Friday, March 27, 2009

REALLY GOOD (and not screwed up) PANTRY PAELLA

Some of the best paella I have ever had was from my own kitchen. And not made the traditional way either, I'll be honest. Only because -- unless you do it often, it's hard to get it perfect. And if the rice is too soft or too hard or the mix is too wet, it's not going to be good. 

Mine always comes out of a frantic - "Oh my gosh, what can I make? I have a screaming kid and need to put something together FAST!"  It's what I like to call Pantry Paella. Just grabbing leftovers from the fridge, or whatever fresh meat I have on hand, or both. I cook the elements separate, so that I can control things better, and then put it together at the end. Then the rice is perfect, the meat is perfect, and it was easy. I'm not saying not to make it the RIGHT way, I'm just saying it's really easy to make paella my way, and it tastes really good.

I cook the meat and rice separately. I got this wonderful new Le Creuset grill pan, and it made delicious grilled shrimp, chicken & onions for my paella. 

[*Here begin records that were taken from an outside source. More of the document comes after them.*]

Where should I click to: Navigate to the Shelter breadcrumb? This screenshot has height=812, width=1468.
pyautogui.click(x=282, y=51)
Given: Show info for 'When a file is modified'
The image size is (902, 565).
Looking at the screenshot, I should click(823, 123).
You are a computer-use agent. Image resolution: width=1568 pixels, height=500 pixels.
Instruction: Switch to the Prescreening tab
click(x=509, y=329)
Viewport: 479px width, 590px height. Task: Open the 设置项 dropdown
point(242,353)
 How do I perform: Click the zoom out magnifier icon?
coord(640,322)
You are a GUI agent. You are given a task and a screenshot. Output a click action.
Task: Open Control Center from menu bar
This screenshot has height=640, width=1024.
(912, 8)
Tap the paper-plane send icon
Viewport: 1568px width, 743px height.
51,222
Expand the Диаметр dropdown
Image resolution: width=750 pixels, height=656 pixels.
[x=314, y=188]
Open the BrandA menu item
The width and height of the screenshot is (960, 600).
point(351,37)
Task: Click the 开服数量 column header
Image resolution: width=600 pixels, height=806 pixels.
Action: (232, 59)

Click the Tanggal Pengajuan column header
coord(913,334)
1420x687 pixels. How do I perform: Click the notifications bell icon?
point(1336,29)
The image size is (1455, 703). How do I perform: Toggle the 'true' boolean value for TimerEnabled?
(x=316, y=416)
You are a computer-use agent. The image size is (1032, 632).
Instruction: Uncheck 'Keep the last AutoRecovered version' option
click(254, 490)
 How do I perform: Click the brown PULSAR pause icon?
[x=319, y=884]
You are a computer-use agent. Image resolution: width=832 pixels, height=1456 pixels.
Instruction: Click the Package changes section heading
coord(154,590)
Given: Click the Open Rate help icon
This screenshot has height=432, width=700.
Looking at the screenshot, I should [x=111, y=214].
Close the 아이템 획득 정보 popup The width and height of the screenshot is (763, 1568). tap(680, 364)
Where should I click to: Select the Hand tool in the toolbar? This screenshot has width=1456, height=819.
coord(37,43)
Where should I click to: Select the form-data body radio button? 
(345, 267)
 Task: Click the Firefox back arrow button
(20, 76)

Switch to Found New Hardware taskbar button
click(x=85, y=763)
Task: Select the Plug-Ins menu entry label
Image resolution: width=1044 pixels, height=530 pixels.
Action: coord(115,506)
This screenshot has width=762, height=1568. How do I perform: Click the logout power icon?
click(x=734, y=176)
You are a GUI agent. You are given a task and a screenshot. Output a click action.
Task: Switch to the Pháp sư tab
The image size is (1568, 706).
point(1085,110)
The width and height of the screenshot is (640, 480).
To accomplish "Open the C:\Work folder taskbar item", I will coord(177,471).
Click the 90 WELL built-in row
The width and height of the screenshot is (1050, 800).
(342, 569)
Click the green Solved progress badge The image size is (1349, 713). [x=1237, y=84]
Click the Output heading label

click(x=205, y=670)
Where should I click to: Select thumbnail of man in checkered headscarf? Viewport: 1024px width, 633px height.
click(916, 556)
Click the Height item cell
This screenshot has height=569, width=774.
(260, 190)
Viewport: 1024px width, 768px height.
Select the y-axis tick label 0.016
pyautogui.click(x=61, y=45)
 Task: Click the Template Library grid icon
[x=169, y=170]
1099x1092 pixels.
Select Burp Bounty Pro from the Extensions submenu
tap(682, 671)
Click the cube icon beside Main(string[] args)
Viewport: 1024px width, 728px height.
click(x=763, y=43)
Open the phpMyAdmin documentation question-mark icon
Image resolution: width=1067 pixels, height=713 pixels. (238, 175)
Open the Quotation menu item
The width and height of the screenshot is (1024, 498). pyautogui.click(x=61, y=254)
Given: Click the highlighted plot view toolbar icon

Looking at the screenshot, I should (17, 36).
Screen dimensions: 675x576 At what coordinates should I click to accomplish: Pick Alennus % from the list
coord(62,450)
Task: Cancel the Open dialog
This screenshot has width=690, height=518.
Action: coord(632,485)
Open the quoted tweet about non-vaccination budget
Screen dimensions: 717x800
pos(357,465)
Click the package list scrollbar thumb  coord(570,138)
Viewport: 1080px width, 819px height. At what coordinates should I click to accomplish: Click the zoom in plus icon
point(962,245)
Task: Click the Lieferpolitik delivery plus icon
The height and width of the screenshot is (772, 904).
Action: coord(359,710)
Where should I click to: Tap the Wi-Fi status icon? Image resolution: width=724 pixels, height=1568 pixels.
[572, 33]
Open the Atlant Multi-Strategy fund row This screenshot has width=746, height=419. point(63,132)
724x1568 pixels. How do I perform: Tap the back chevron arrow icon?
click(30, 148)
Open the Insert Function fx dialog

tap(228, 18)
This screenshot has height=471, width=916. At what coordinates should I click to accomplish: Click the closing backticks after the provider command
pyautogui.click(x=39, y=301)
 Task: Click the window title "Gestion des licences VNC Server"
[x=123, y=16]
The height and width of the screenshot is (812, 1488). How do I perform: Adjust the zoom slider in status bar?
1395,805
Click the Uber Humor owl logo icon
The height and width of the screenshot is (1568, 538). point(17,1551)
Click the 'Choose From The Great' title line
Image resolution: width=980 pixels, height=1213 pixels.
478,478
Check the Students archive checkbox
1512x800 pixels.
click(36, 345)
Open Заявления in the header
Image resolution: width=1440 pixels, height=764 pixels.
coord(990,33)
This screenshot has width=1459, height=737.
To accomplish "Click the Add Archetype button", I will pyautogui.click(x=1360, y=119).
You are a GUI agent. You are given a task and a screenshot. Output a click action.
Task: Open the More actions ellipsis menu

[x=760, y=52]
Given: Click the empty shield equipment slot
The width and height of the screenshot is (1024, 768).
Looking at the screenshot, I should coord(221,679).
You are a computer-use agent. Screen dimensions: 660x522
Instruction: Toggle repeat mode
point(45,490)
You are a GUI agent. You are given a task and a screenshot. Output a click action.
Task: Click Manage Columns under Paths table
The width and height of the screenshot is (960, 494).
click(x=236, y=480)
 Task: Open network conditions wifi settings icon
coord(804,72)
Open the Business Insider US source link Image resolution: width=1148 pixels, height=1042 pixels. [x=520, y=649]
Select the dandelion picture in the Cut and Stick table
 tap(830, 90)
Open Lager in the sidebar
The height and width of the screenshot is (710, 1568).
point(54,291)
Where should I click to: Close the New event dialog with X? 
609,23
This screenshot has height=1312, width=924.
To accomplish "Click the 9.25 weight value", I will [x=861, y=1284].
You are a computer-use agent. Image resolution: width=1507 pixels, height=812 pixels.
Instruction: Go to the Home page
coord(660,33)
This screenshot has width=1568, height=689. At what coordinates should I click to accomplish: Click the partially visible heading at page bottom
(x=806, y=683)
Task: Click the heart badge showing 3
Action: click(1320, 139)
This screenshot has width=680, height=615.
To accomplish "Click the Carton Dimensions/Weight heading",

Saffron is absolutely mandatory for paella. Without saffron, it just won't have that unique flavor. When I cook my rice, I put a good pinch of salt, and then a hefty pinch of saffron threads. 

I grilled some fresh onions and peppers, and then also some frozen mussels I found in the freezer that my husband bought at an Asian store. They add a lot of great flavor. 

Once you have the rice done, and the meat, lightly toss it together in a large pan, add a few pats of butter here and there, a cup of diced tomatoes (canned is fine, just drain them!) and then let it sit for a couple minutes, covered, and let the flavors come together. Adjust the salt and pepper to taste - and serve!  Total time from start to end, about 30 minutes.